#### WHAT TO PRODUCE
For this exercise, copy exactly every line from the one holding "Open the Finder search tool" through the end of the data, both included. Omit pictures.

[Dataset entries]
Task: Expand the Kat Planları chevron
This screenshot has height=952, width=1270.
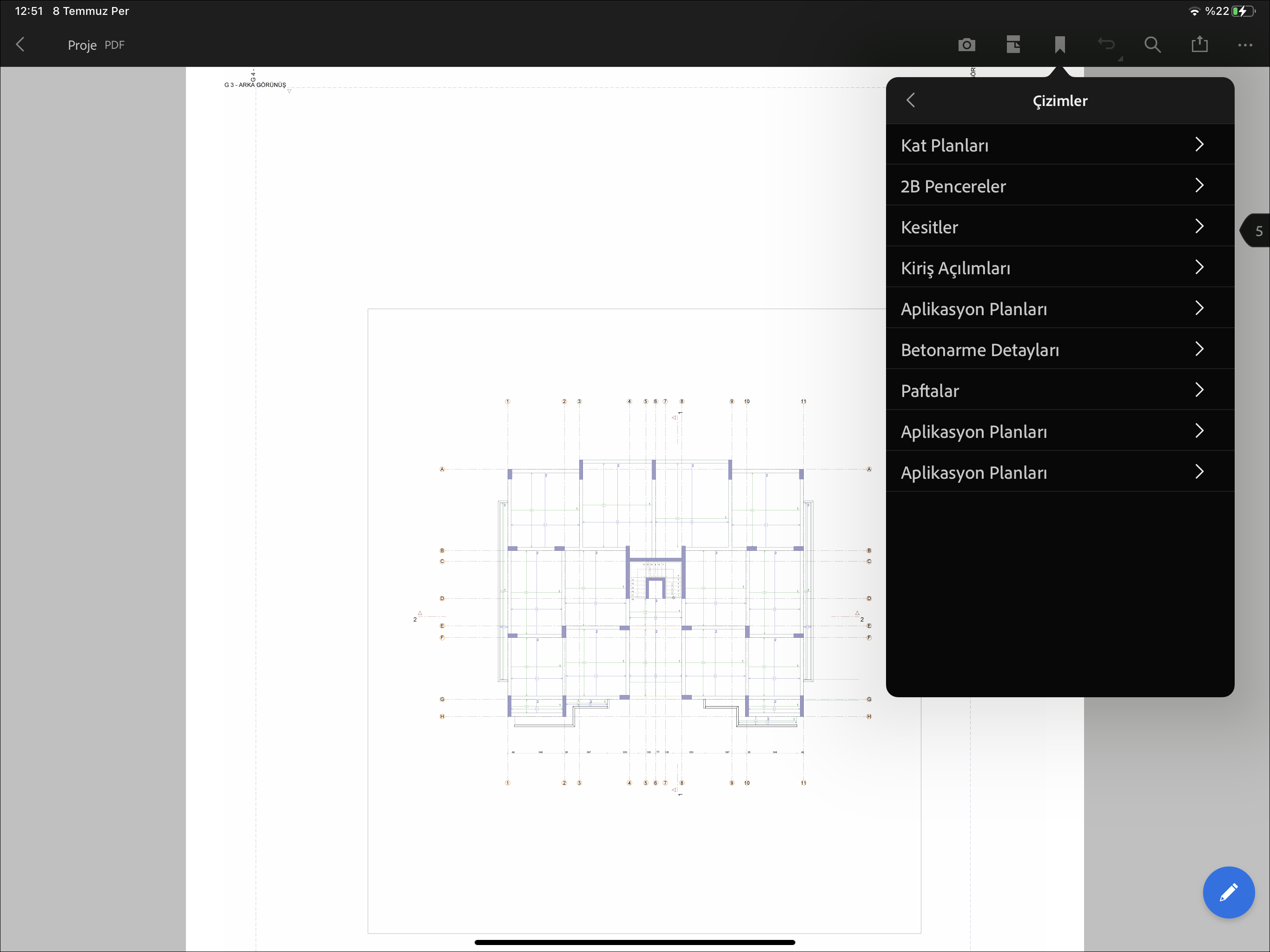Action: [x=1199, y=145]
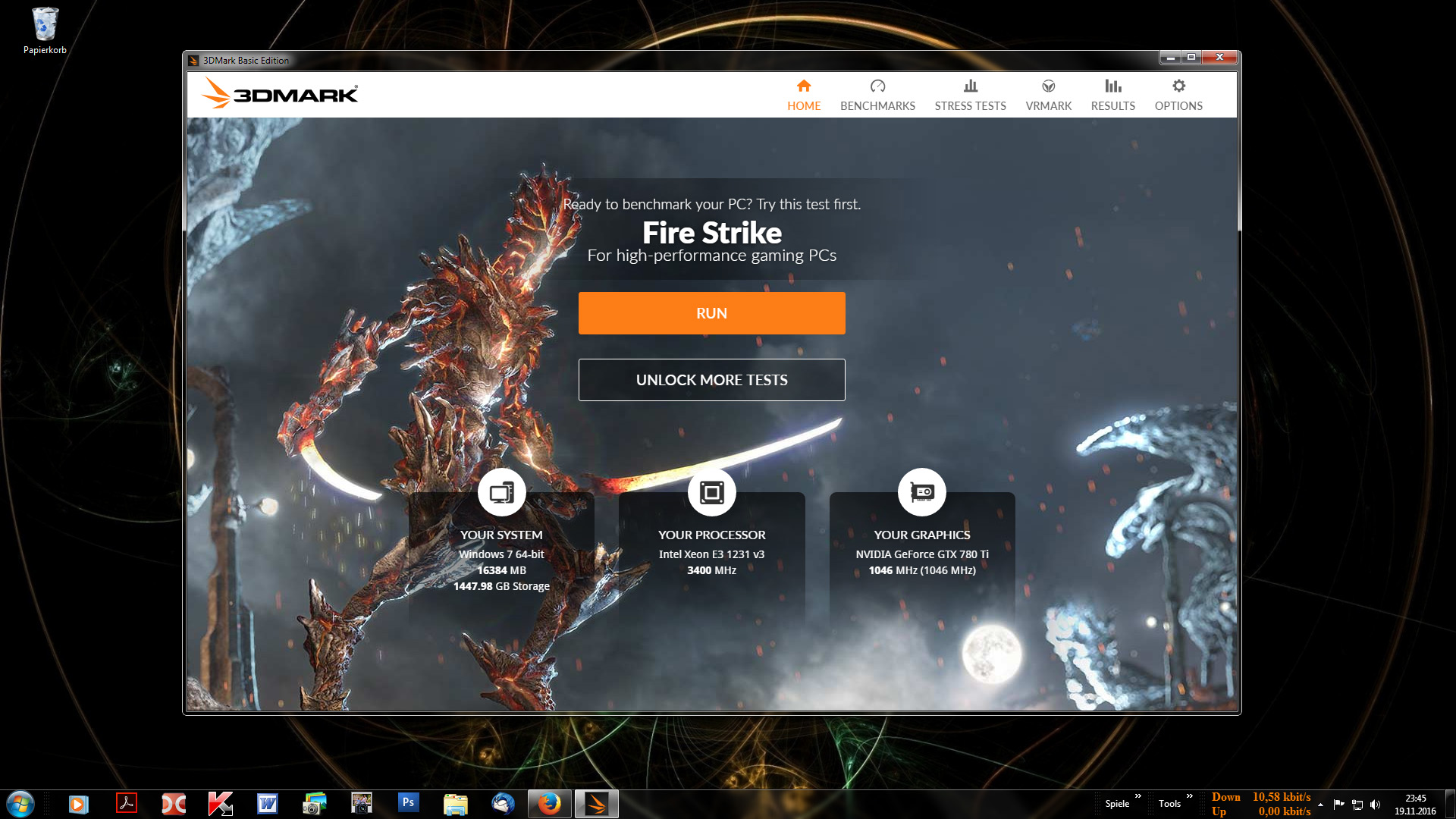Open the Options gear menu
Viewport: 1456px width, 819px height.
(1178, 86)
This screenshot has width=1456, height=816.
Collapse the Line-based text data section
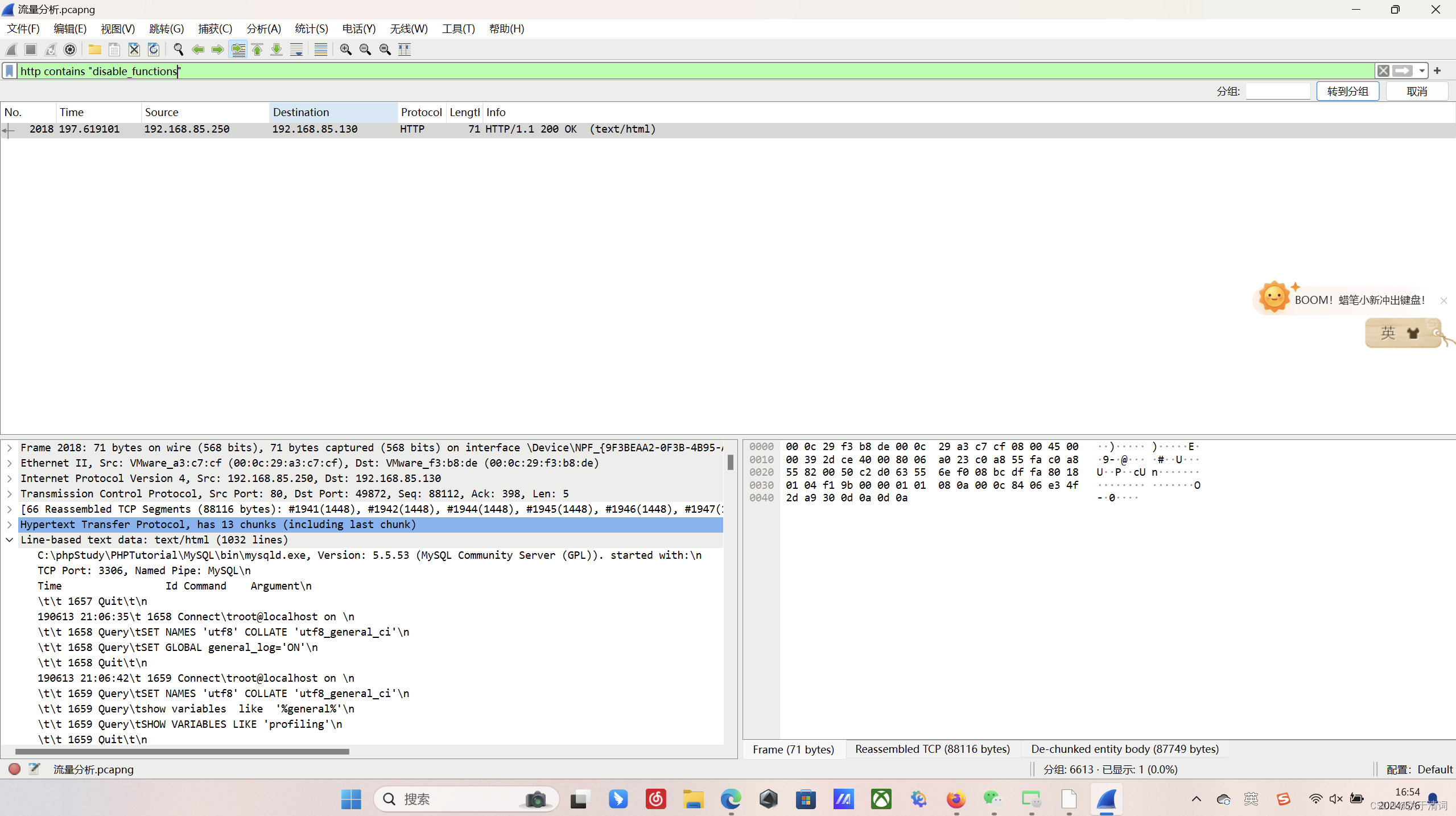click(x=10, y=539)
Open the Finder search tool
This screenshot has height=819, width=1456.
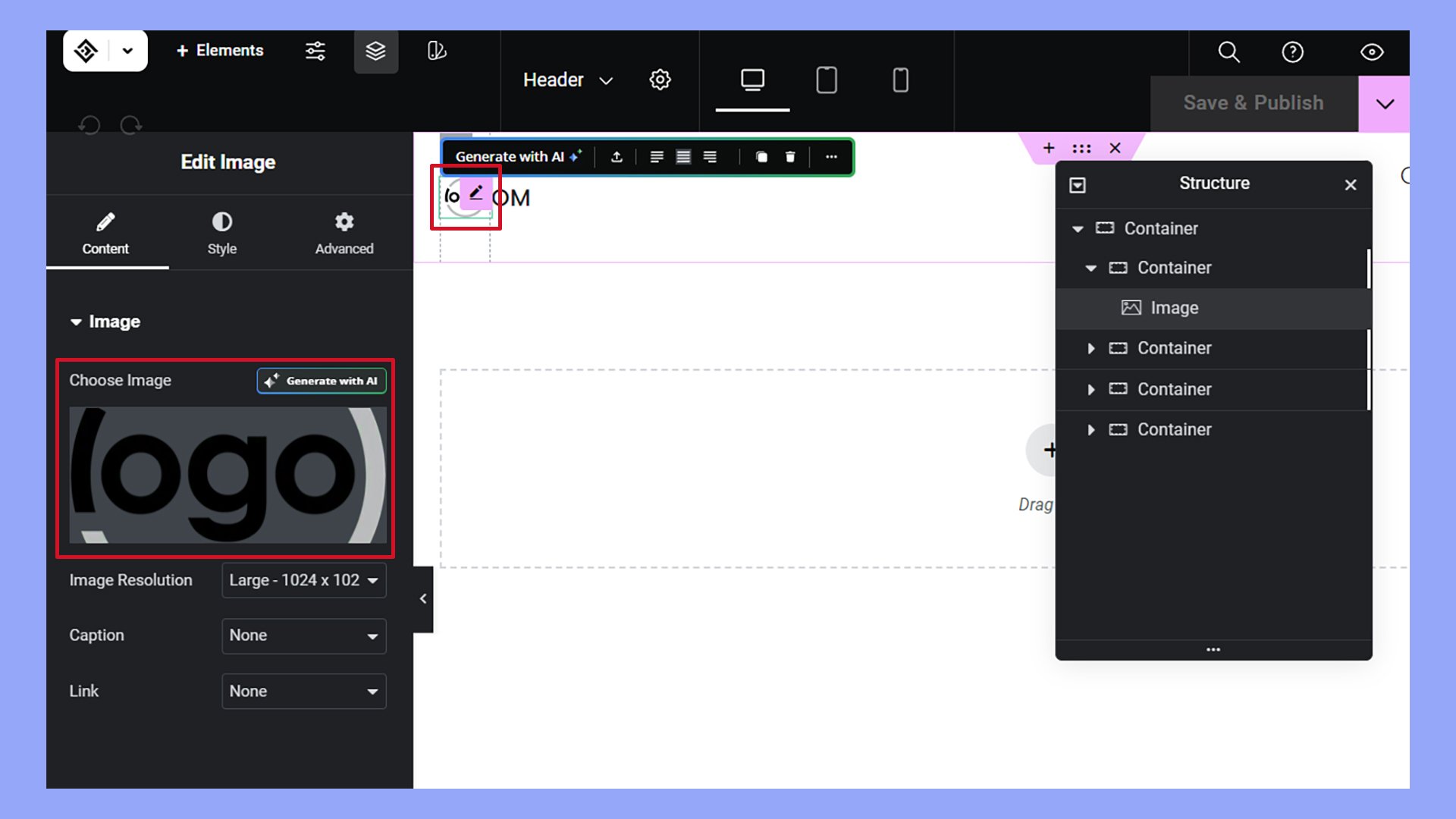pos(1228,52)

#### PROBLEM SOLUTION
Open the Finder search tool
This screenshot has height=819, width=1456.
pos(1228,52)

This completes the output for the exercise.